• BLOCO DE TEXTO
==*==

Temos uma tendência de responder às mudanças com mais legislações quando, na verdade, seria necessário maior flexibilidade nas regras do jogo, algo ainda mais improvável em um país que valoriza pouco as evidências empíricas e tem máquina pública muito engessada.

Fechar os olhos a preços, achando que tudo se resolve com leis, acaba gerando mais distorções e ineficiências. Um erro comum é criar legislação muito rígida, complexa e detalhista para o uso e ocupação do solo, o que encarece construções e agrava os problemas urbanos.

O preço da terra direciona as inovações e os investimentos privados nas várias regiões das cidades. Preços elevados em regiões centrais são incentivos naturais para o uso mais eficiente de espaços, como evitar recuos nas construções, verticalizar e permitir habitações ou escritórios com áreas menores. Dessa forma, pode-se viabilizar a moradia de pessoas com renda baixa e negócios menores nessas regiões.

==*==

• DADOS REGISTRADOS
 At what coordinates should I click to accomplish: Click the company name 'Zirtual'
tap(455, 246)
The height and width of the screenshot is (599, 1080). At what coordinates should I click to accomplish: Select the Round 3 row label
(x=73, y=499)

==*==

Reescreva o trecho do texto sobre legislação urbana entre "Temos uma tendência" e "pública muito engessada.", inclusive, substituindo "máquina pública" por "administração pública".

Temos uma tendência de responder às mudanças com mais legislações quando, na verdade, seria necessário maior flexibilidade nas regras do jogo, algo ainda mais improvável em um país que valoriza pouco as evidências empíricas e tem administração pública muito engessada.